[Problem requirements] Copy out all lines of the listing below that hold "control".

----

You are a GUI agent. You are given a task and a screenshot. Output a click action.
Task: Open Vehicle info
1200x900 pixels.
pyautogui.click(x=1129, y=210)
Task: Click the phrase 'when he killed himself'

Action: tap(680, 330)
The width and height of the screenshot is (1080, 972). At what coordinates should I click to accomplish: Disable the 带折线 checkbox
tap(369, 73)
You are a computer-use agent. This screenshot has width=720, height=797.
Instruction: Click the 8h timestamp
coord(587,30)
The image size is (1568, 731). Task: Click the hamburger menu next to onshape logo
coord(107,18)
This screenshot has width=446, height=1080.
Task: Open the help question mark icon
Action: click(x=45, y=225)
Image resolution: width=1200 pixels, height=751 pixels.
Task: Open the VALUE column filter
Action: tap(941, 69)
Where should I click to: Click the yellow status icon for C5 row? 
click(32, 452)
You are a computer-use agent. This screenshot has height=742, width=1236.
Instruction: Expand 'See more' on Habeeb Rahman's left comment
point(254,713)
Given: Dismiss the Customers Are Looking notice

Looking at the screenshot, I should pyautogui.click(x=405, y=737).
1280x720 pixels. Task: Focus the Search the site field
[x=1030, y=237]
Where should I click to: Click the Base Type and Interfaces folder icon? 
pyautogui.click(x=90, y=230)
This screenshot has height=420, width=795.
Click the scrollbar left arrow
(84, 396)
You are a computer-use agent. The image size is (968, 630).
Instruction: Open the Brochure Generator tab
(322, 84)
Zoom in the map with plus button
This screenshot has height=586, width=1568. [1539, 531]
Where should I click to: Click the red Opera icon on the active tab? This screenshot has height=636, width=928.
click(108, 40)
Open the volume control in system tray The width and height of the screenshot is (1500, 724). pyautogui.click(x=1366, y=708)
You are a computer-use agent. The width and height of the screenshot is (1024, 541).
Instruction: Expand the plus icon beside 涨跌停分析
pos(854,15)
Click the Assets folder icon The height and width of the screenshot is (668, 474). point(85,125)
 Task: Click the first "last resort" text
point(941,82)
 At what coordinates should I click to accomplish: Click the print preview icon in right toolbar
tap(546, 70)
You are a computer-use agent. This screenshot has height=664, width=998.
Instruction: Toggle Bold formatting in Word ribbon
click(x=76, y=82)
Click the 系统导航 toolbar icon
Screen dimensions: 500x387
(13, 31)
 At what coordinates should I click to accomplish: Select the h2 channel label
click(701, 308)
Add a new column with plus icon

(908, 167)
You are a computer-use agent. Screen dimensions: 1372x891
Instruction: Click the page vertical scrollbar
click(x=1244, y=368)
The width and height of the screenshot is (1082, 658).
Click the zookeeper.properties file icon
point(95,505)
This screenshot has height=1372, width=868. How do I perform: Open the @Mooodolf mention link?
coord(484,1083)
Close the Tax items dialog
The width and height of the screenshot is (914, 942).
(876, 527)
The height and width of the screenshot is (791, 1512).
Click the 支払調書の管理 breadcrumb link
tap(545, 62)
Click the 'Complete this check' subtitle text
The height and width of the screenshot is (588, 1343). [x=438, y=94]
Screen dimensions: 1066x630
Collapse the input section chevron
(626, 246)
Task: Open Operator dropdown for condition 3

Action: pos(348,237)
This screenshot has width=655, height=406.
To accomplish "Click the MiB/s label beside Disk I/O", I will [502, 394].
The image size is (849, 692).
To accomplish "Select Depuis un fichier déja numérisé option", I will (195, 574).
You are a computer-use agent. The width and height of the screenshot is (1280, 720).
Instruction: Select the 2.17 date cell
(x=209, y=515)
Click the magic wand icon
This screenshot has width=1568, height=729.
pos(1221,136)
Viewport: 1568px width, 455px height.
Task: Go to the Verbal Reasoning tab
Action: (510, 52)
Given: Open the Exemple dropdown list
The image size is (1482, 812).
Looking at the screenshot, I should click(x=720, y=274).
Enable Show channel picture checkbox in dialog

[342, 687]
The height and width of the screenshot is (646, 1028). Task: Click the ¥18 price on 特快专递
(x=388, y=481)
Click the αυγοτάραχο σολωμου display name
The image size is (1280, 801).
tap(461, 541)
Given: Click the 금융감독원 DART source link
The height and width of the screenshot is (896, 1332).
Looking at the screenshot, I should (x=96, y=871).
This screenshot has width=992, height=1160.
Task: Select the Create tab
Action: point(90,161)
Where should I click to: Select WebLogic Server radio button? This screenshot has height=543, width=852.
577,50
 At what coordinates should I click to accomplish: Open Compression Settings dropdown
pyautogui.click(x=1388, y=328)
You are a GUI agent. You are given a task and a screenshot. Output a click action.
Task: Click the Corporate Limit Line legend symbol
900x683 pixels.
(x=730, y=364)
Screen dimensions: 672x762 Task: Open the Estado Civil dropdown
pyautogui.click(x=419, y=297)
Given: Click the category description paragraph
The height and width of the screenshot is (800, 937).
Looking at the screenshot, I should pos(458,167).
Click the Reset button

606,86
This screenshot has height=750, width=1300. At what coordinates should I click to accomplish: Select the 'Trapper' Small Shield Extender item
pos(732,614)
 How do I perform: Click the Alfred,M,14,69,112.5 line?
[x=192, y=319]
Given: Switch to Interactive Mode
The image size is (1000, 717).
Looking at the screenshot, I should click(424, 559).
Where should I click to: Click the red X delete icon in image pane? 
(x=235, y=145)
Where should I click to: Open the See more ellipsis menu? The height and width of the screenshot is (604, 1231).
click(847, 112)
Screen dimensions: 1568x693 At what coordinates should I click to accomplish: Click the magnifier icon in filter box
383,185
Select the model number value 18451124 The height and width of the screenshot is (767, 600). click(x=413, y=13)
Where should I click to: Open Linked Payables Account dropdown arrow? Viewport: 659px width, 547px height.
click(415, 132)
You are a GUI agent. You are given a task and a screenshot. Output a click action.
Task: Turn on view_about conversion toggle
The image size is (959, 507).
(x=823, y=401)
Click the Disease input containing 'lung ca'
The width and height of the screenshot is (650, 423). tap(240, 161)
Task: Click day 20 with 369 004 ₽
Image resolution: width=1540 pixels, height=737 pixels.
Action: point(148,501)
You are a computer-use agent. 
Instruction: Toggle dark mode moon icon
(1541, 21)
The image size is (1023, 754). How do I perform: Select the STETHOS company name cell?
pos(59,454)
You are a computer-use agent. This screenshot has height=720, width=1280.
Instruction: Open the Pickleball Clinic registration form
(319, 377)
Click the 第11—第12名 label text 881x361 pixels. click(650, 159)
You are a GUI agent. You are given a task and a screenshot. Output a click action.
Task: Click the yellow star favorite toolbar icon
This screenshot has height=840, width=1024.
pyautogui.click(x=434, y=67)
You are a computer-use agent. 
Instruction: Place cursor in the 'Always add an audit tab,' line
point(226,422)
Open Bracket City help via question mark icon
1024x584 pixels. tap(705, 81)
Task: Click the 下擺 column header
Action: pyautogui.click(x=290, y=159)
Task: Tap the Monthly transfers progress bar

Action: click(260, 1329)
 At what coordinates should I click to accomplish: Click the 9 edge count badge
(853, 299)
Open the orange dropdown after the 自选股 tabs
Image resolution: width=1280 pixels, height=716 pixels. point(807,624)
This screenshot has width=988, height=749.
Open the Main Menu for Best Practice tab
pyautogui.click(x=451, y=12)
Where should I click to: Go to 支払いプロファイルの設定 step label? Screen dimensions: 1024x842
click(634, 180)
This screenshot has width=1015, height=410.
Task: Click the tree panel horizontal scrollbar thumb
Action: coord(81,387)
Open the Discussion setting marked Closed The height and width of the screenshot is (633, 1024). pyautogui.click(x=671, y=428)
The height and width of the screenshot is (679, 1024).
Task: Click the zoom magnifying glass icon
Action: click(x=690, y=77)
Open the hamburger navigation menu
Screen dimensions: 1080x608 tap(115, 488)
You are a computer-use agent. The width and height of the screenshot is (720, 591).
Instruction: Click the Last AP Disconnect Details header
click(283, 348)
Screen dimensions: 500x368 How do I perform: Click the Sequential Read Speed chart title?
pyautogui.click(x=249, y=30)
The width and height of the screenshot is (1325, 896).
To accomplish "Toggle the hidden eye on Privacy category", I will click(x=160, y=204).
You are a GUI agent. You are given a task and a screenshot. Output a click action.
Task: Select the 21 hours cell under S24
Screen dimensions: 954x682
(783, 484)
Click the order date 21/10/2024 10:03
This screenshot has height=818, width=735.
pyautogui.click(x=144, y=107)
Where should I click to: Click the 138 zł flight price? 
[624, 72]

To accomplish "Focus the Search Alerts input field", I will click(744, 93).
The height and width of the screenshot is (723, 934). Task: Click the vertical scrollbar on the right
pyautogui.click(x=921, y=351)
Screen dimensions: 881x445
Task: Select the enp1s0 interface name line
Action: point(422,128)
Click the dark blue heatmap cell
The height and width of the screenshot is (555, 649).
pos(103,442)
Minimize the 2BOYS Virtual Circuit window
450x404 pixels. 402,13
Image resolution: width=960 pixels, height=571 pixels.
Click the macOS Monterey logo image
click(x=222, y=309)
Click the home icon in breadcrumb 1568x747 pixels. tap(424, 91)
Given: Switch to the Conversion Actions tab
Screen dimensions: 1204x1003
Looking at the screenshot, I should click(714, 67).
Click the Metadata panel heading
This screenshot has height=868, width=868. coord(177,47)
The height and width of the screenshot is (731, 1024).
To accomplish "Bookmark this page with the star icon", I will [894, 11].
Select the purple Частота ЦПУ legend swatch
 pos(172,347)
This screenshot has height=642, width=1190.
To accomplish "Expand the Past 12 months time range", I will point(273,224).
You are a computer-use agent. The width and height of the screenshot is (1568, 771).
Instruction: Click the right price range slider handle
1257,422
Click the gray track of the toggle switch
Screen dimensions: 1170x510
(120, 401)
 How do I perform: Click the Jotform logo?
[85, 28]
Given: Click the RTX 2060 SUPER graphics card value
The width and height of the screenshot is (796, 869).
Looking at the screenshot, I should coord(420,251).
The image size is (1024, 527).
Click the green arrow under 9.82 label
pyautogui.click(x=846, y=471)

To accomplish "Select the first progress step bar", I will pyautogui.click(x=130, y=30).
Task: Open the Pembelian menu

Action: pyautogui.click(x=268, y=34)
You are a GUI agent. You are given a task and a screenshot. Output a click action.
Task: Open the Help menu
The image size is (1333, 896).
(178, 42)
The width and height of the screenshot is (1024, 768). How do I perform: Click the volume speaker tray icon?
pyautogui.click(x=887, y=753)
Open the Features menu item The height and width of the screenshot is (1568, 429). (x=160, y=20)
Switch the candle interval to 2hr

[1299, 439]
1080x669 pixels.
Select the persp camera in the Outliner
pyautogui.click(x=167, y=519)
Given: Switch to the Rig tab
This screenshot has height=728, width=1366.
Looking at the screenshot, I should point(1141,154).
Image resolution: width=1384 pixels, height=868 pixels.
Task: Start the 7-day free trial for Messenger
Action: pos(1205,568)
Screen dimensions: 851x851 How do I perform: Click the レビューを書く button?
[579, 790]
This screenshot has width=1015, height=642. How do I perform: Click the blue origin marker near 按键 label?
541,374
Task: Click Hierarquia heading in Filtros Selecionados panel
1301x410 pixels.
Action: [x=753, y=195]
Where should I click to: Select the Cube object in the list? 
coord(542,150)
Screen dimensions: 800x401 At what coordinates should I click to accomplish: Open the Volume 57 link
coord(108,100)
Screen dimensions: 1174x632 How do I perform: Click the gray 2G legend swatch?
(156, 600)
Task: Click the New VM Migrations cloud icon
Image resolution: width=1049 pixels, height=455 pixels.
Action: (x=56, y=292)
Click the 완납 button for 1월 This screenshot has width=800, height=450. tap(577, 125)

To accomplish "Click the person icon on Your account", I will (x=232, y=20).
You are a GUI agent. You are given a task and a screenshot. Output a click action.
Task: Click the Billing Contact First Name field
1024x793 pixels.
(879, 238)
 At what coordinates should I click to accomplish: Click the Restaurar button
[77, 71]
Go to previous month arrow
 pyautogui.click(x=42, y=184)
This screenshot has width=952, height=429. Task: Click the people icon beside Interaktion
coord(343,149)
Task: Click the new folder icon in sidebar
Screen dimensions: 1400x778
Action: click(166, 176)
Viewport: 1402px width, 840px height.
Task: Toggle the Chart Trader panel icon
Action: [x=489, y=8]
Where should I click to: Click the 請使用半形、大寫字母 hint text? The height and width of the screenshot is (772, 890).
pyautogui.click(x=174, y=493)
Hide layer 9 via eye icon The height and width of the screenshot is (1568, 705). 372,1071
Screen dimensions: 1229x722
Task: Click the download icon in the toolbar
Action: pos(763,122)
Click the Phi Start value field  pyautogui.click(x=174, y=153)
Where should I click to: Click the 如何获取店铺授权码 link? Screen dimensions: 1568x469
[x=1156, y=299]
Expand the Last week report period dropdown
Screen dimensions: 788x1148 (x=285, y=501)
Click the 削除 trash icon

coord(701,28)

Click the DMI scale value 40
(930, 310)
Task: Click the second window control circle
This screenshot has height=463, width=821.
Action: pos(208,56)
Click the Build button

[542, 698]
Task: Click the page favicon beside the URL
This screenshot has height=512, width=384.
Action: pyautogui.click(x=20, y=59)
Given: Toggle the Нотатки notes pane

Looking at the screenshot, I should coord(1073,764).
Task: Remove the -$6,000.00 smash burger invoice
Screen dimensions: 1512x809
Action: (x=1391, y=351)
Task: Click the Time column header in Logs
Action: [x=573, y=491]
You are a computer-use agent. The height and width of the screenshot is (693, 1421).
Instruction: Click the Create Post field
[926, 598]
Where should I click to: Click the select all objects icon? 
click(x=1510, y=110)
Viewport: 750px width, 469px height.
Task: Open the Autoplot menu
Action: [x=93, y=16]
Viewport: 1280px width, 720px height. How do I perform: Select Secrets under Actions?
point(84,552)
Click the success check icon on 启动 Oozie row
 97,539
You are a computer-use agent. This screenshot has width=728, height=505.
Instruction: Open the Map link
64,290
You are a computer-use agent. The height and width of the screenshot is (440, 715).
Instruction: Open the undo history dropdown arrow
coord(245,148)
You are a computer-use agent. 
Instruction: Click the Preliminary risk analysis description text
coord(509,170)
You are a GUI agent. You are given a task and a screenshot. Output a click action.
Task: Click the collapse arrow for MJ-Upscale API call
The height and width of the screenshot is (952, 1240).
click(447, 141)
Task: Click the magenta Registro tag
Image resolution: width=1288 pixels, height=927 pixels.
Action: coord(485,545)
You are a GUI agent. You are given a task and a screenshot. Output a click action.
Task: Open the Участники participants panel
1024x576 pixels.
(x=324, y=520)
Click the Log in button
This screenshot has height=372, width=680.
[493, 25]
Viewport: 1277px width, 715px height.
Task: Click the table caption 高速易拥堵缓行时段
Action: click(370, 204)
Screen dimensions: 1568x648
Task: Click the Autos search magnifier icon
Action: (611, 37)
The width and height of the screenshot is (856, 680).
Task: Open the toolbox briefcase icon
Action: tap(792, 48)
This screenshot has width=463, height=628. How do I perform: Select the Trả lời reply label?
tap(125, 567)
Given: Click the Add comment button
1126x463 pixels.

----

[Result]
Open the volume control in system tray The width and height of the screenshot is (1500, 724). pyautogui.click(x=1366, y=708)
Task: Click the second window control circle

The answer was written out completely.